The bench we sat on, like a worn out bar,
Peeled in the bleachers, where the scoreboard,
Held up by standards wrought of Gary steel, and
From which a pale scorekeeper peeped out
(Another hid his paunch behind the clock)
Posted the score of seven games—Candlestick
Reflecting the time upon the coast—as
The zeroes next to “Cubs” rose to meet defeat
From Cardinal runs poured in rich profusion.
…yet there Jack Brickhouse
Filled all the TV’s with inviolable voice
And still he cried, and still the outfielders pursued,
“Hey Hey” to dirty ears.
And other withered stumps of time
Were set in their green seats; staring forms
Leaned out, leaning, jeering the team below.
Footsteps shuffled on the basepaths.
Over DeJesus, far to his left, Mitterwald’s throws
Spread out in fiery points
Rolled into centerfield, then would be savagely booed.

“The Baron is bad today.

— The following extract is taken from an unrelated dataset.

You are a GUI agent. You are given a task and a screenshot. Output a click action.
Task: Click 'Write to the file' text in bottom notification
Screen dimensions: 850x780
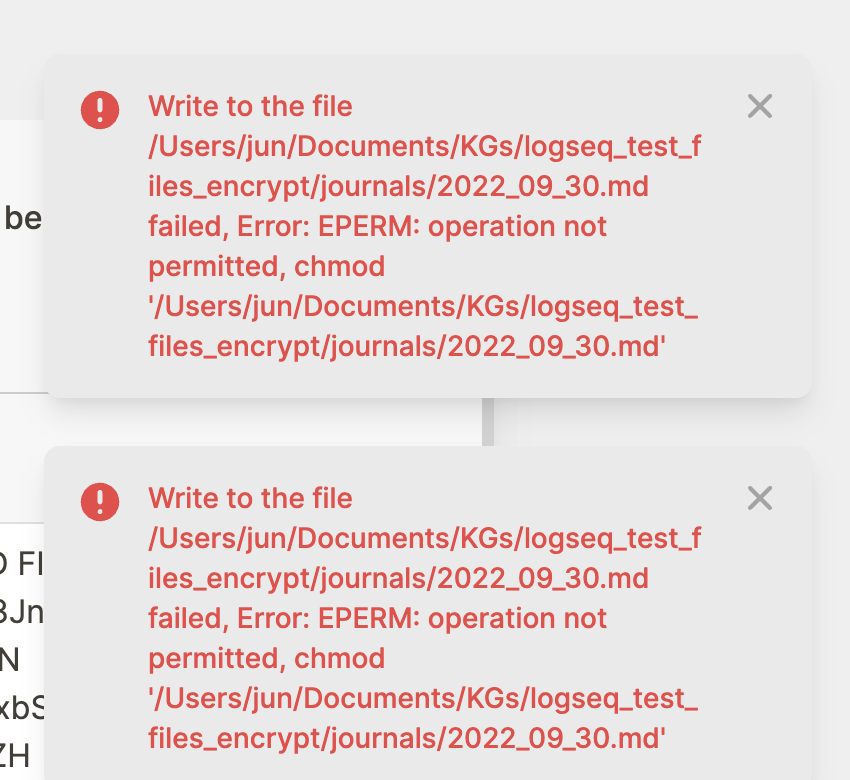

Yes, bad. Stay with the pitch!
“Hit to left. Why can’t Murcer hit to left? Hit.
“What’s Wallis waiting for? Why’s he taking? Why?
“I’ll never know why they always take. Swing!

Joe thinks we need a late rally
But I just want to go home.

“What is the score?”
The Cubs are down by four.
“What is the score now? What is the wind doing?”
Nothing again nothing.

“Can’t
“They hit anything? Can’t they field anything? Do you remember
“ ’69?”

I remember
Cardenal’s eyelids stuck to his eyes.
“Can you play, or not? Is it something Lockman said?”
But
O O O O Clines overslid the bag—
Tried for too many
A win for Denny
“What shall we do now? What shall we do?”
“We shall go out for a beef, and have a beer
“With our heads down low. What shall we do to-morrow?
“What shall we ever do?”
The game starts at one-thirty.
And if it rains, a pass at the door.
And we shall see a game, more or less,
Pressing lidless eyes and waiting for the Cubs to maybe score.

Posted 7/16/08

The Wave Land, Part I

by Thomas Dyja

While the Chicago Cubs are enjoying a terrific year in 2008, for generations they have embodied dashed hopes and weary resignation. To honor those Cub fans of the last century who perished without seeing their team in the World Series, we present this elegy set in the 1980s from award-winning novelist Thomas Dyja.

I. The Burial of the Dead

August is the cruelest month, bringing
Cub fans into the dead land, mixing
Memory and desire, stirring
Dull rightfielders with cold beer.
Winter kept us warm, covering
Wrigley in forgetful snow, feeding
A little hope with traded pitchers.
Summer surprised us, coming over Addison Avenue
With a cup of Old Style; we stopped at the Cubby Bear,
And went on in sunlight, into the Bleachers.
And ate Smoky Links, and talked for a few hours.
I’m no Sox fan, from Logan Square, pure Cub.
And when we were children, staying at the tool and die makers’,
My cousin’s, he took me to the Upper Deck,
And I was frightened. He said, Tommy,
Tommy, hold on tight. And down the Cubs went.
In the grandstands, there you sit for free.
I read, much of the season, and go south in summer.

Where are the runs that score, what pitches thrown
By this human rubbish? Son of Wrigley
You cannot say, or guess, for you know only
A team of broken retreads, playing where the sun beats
And the dead ivy gives no shelter, Jim Enright no relief,
And the vendor no sound of beer. Only
There is baseball in this old park,
(Come watch baseball in this old park),
And I will show you something different from either
The dome at Houston rising above you
Or the fans at Philly looking to beat you;
I will show you grass and a team that is bust.